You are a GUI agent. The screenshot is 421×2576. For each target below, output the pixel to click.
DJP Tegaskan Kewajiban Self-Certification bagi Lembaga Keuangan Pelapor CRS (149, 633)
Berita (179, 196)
...
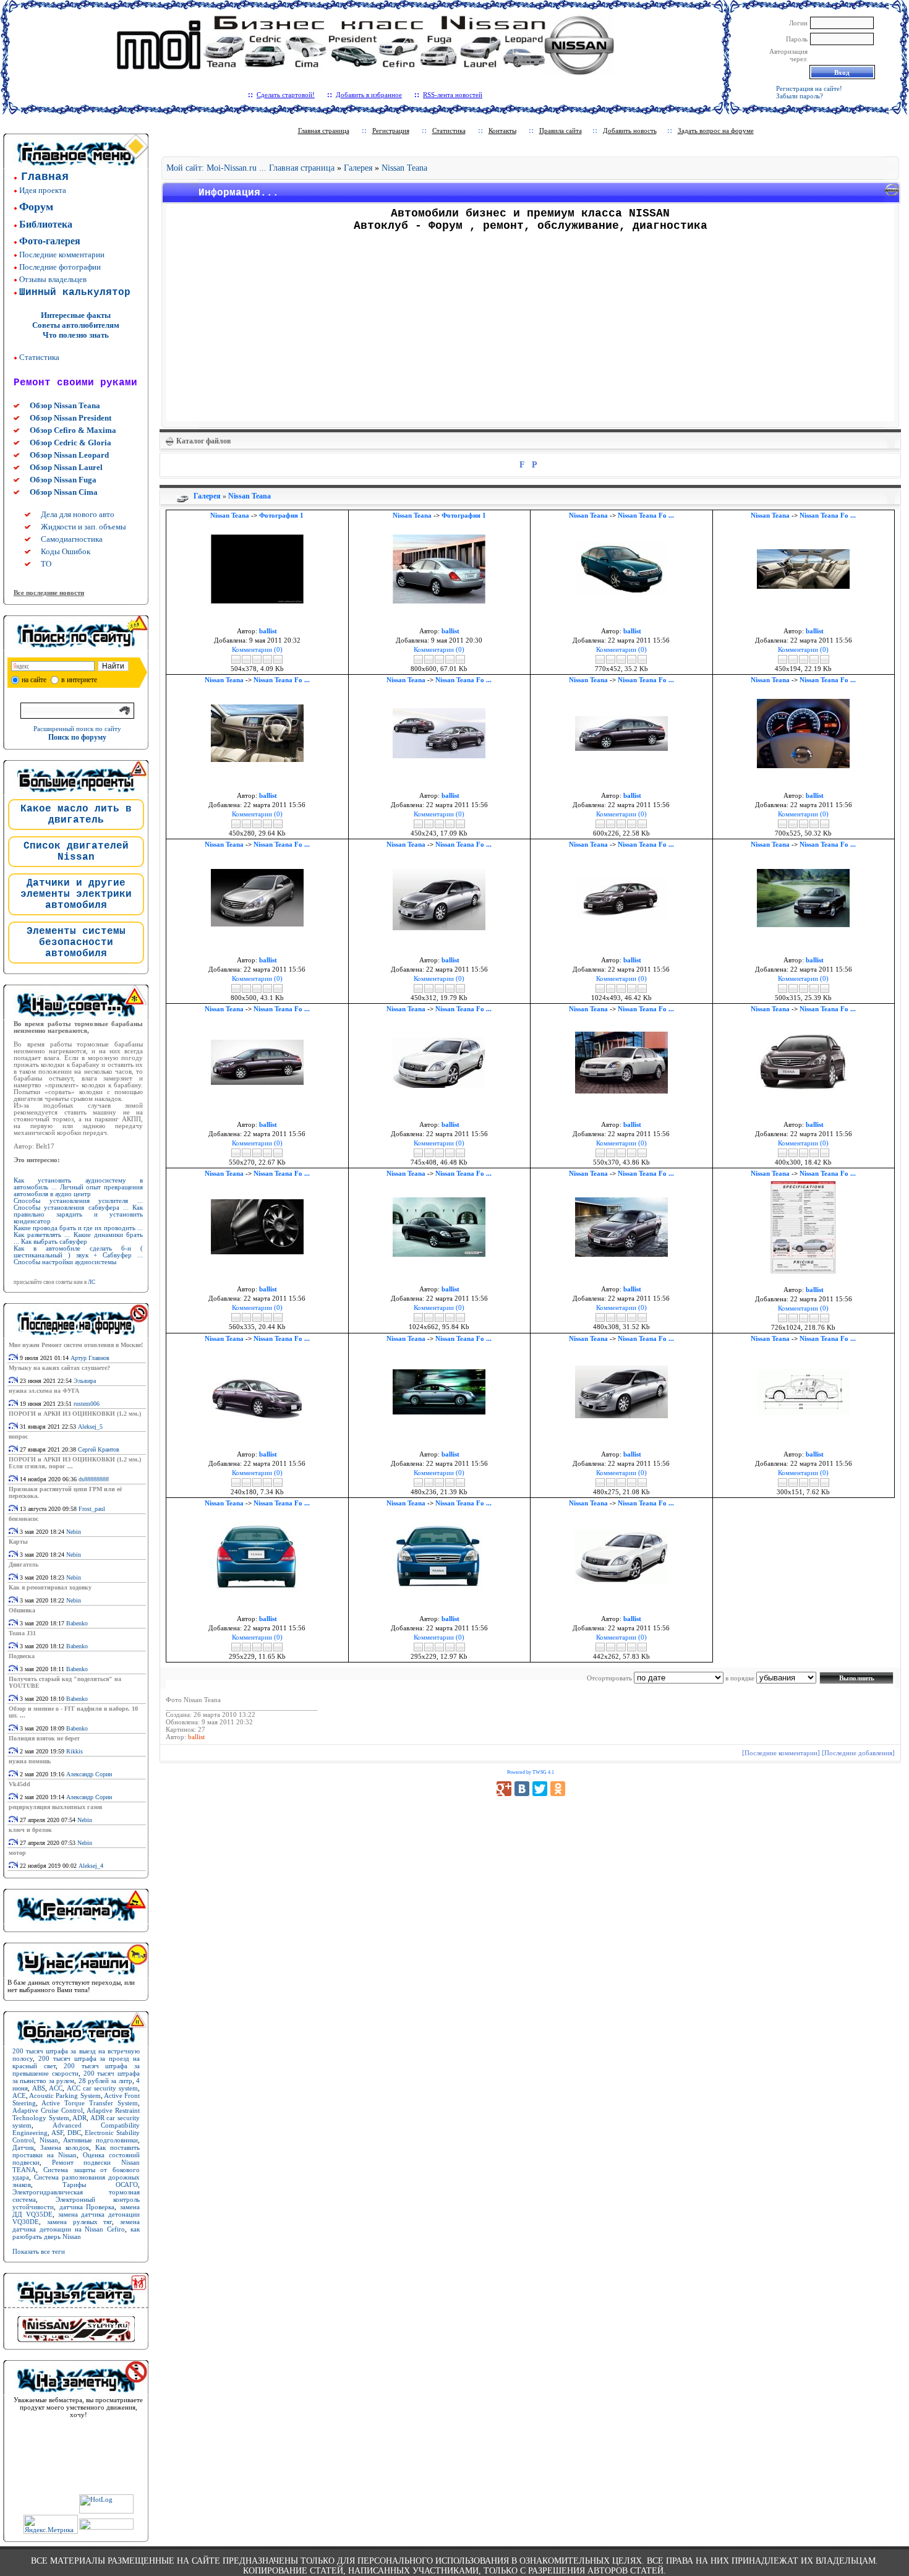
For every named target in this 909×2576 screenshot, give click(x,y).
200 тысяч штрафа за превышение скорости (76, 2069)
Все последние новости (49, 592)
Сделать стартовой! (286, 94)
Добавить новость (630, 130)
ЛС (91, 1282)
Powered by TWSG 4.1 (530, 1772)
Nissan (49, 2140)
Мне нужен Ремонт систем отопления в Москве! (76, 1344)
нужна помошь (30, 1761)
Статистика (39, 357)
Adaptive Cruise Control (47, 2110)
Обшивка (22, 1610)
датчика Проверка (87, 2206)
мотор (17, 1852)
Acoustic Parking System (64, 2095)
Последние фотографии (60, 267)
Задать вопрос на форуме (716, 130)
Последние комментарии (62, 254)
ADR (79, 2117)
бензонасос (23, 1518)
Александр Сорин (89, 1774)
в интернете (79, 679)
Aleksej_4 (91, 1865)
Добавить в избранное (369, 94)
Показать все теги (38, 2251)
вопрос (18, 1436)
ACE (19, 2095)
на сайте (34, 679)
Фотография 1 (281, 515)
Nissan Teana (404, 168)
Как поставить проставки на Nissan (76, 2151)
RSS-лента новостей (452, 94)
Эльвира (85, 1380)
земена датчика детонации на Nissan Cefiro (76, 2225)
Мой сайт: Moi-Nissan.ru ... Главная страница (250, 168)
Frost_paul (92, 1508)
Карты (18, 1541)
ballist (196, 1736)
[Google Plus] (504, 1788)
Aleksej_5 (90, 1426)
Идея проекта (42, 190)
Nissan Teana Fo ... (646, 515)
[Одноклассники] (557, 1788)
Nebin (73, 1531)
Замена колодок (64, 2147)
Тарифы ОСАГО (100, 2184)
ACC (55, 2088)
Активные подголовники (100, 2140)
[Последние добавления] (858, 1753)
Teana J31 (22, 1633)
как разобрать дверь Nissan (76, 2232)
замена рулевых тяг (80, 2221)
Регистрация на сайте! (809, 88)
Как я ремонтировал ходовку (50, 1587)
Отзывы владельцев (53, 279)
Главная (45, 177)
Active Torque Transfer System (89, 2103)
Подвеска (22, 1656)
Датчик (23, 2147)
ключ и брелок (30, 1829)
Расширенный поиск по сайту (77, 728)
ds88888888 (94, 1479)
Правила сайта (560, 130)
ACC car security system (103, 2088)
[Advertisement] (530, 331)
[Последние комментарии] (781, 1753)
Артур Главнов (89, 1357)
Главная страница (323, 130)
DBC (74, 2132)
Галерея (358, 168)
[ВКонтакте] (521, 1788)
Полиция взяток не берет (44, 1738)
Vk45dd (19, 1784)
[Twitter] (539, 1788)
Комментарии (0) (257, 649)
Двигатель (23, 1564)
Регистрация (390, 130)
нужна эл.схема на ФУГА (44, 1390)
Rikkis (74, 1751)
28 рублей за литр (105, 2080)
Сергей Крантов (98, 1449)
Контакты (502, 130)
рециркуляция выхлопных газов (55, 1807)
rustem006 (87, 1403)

- Activity
Each line above that contains the word "датчика" must be copied.

- Response to this exercise
датчика Проверка (87, 2206)
земена датчика детонации на Nissan Cefiro (76, 2225)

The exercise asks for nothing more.